Swap "chevron" for "caret" in the listing below, from the line with "You are a GUI" up to and including the line with "(x=919, y=73)". Give only those lines again, with everything else unchanged.

Raw records:
========

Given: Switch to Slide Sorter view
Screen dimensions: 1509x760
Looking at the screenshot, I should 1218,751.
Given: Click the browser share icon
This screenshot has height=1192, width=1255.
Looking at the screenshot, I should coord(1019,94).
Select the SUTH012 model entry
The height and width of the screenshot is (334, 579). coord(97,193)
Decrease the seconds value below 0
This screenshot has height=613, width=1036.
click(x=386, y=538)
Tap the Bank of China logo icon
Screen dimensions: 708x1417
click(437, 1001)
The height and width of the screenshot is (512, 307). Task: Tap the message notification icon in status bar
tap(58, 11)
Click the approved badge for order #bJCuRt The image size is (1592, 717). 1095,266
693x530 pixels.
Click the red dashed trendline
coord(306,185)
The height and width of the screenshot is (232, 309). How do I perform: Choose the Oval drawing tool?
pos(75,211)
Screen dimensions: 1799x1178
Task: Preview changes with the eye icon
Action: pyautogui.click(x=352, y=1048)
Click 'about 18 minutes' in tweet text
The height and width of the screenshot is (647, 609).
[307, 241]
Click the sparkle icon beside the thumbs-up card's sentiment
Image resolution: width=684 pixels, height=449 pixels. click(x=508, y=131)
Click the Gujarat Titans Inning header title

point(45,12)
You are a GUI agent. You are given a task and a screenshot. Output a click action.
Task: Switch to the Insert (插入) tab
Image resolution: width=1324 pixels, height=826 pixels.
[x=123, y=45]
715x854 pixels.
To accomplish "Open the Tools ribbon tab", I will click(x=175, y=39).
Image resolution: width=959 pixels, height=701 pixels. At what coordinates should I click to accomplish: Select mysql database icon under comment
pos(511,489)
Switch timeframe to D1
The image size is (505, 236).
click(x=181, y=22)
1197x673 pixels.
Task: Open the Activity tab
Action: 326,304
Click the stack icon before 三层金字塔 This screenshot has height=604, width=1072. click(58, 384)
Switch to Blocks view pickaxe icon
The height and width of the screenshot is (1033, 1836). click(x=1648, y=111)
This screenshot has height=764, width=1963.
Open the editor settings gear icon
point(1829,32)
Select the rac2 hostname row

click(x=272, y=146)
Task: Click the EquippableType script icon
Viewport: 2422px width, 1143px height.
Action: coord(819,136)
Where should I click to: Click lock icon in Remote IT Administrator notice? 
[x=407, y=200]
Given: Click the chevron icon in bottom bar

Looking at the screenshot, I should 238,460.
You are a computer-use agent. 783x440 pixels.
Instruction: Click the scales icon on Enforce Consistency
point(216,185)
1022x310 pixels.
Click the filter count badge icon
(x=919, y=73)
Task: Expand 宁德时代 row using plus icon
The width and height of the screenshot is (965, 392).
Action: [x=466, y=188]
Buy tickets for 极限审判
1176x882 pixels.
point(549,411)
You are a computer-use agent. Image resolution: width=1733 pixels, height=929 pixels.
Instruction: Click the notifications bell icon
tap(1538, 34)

========

COMPLETED TASK —
You are a GUI agent. You are given a task and a screenshot. Output a click action.
Task: Switch to the Insert (插入) tab
Image resolution: width=1324 pixels, height=826 pixels.
[x=123, y=45]
715x854 pixels.
To accomplish "Open the Tools ribbon tab", I will click(x=175, y=39).
Image resolution: width=959 pixels, height=701 pixels. At what coordinates should I click to accomplish: Select mysql database icon under comment
pos(511,489)
Switch timeframe to D1
The image size is (505, 236).
click(x=181, y=22)
1197x673 pixels.
Task: Open the Activity tab
Action: 326,304
Click the stack icon before 三层金字塔 This screenshot has height=604, width=1072. click(58, 384)
Switch to Blocks view pickaxe icon
The height and width of the screenshot is (1033, 1836). click(x=1648, y=111)
This screenshot has height=764, width=1963.
Open the editor settings gear icon
point(1829,32)
Select the rac2 hostname row

click(x=272, y=146)
Task: Click the EquippableType script icon
Viewport: 2422px width, 1143px height.
Action: coord(819,136)
Where should I click to: Click lock icon in Remote IT Administrator notice? 
[x=407, y=200]
Given: Click the caret icon in bottom bar

Looking at the screenshot, I should 238,460.
You are a computer-use agent. 783x440 pixels.
Instruction: Click the scales icon on Enforce Consistency
point(216,185)
1022x310 pixels.
Click the filter count badge icon
(x=919, y=73)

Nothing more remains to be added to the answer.